(Beginning of Provided entries)

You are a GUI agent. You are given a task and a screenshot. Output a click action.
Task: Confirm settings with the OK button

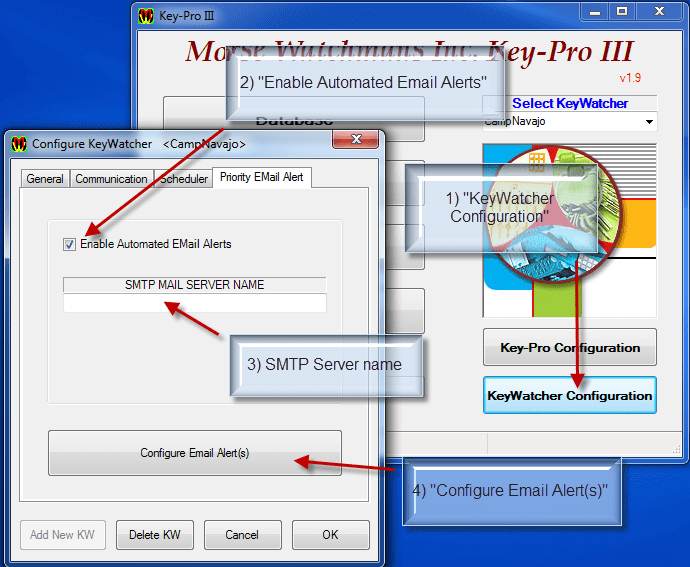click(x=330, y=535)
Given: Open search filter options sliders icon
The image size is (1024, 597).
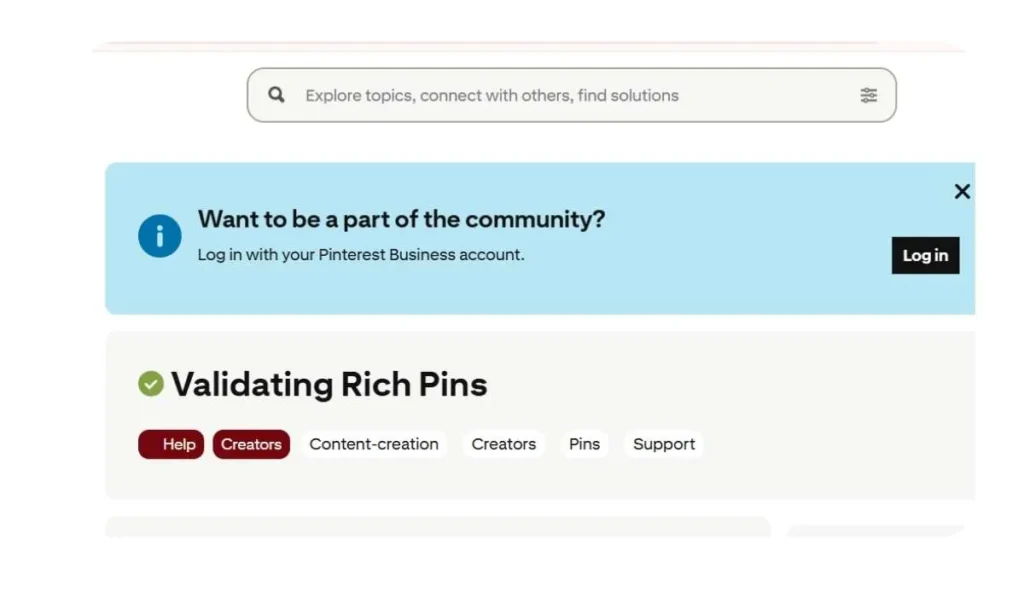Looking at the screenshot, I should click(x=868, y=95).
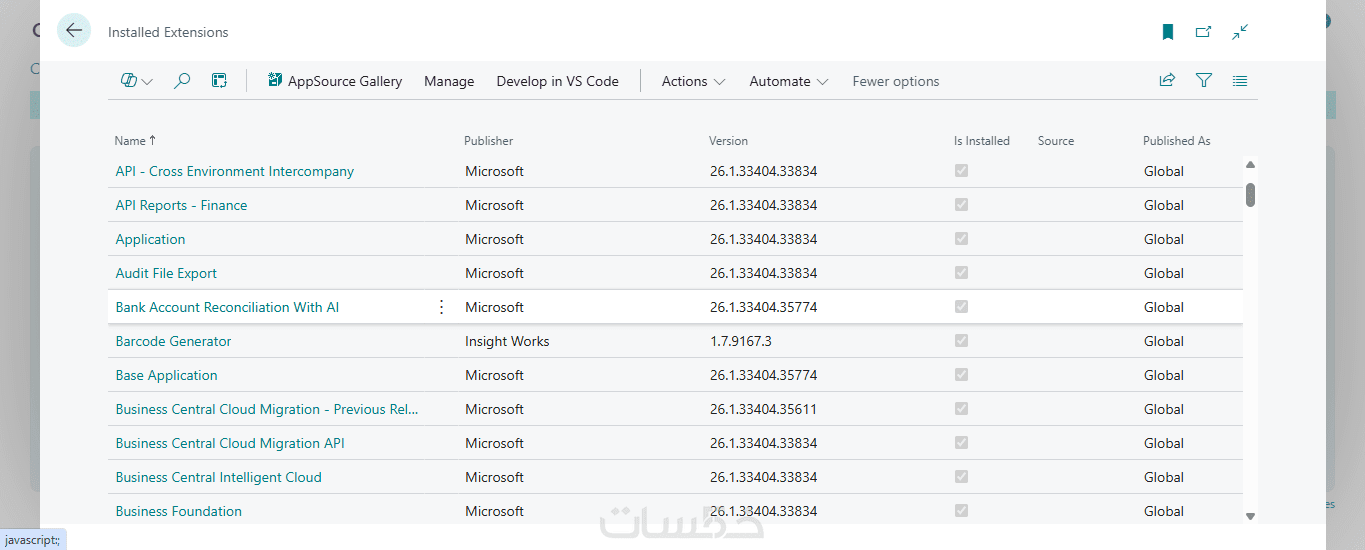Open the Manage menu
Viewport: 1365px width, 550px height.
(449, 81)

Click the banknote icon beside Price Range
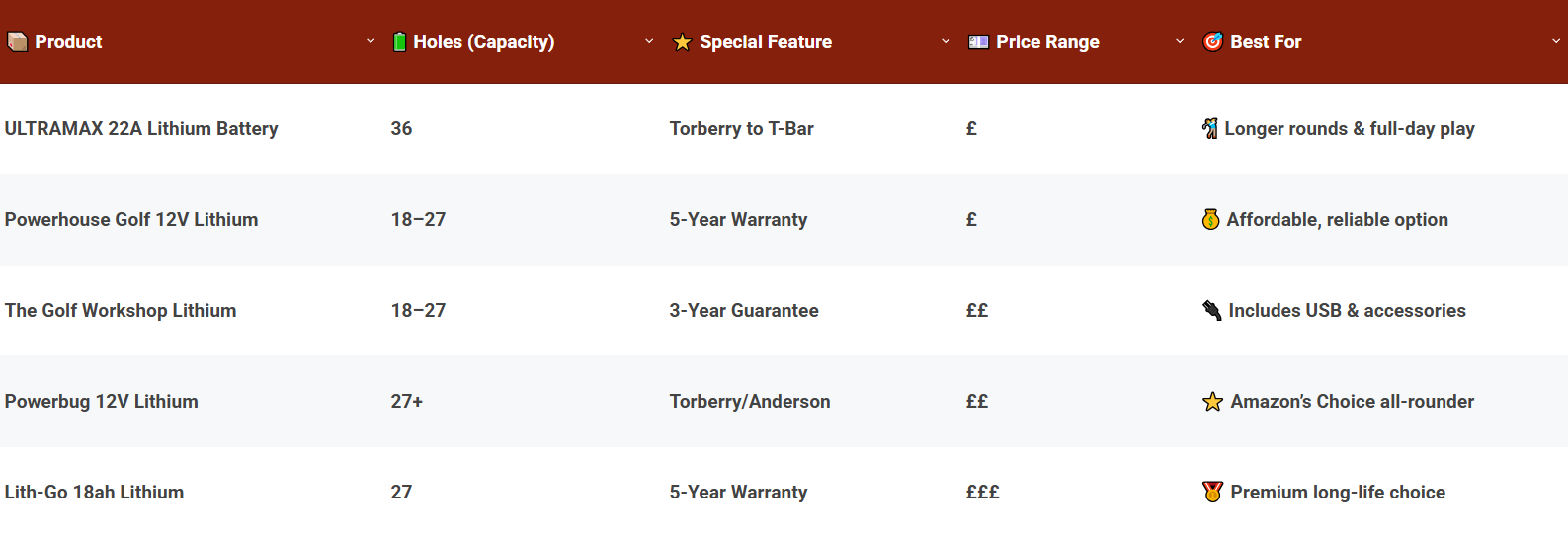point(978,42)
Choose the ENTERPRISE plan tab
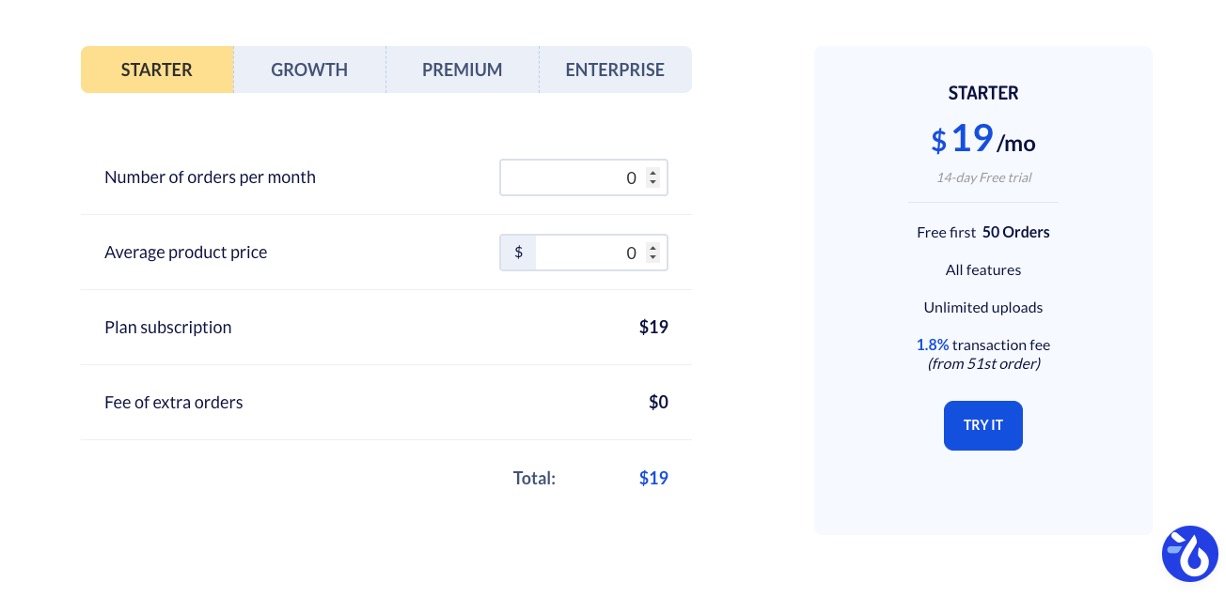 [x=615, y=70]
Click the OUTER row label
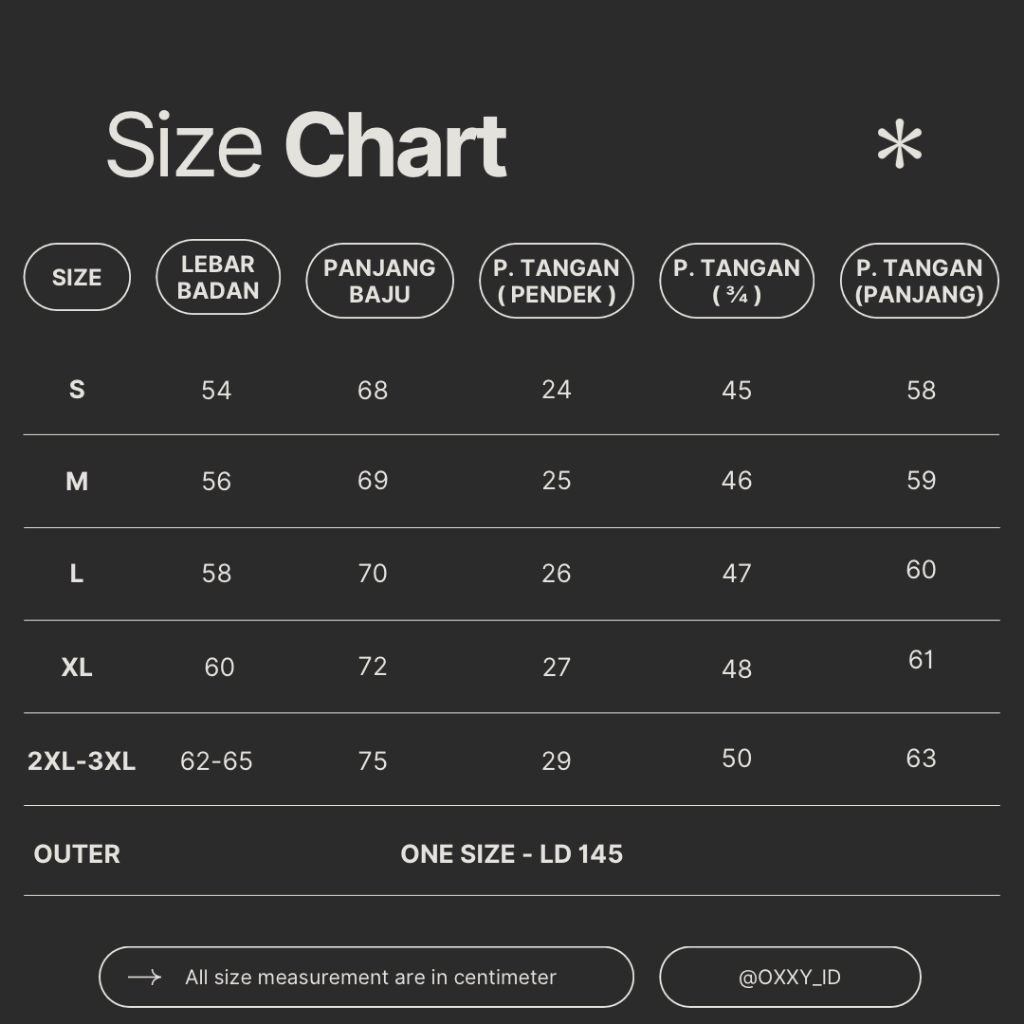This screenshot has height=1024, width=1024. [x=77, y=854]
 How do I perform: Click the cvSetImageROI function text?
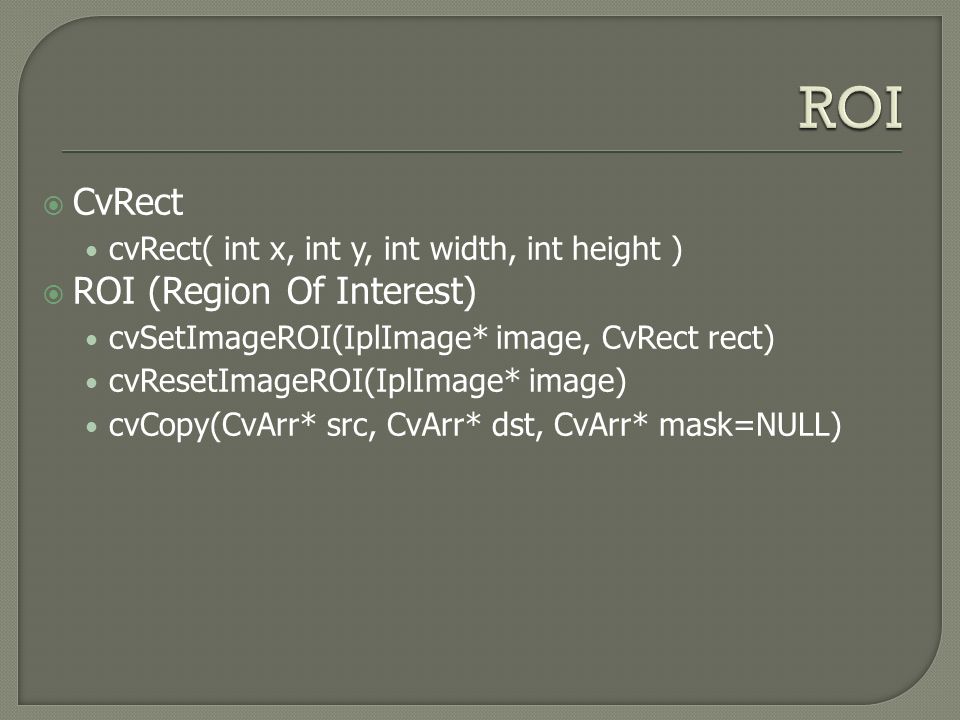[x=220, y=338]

(End of Provided entries)

■ Aim of the task:
Every record should be duplicated exactly, though any picture in it must be left out.

■ Output for this task:
You are a GUI agent. You are given a task and a screenshot. Output a click action.
Task: Confirm settings with the OK button

click(x=330, y=535)
Given: Open search filter options sliders icon
The image size is (1024, 597).
Looking at the screenshot, I should click(x=868, y=95).
Open the Manage menu
Viewport: 1365px width, 550px height.
(449, 81)

Click the banknote icon beside Price Range
point(978,42)
Choose the ENTERPRISE plan tab
 [x=615, y=70]
Click the OUTER row label
This screenshot has height=1024, width=1024. [x=77, y=854]
 How do I perform: Click the cvSetImageROI function text?
[x=220, y=338]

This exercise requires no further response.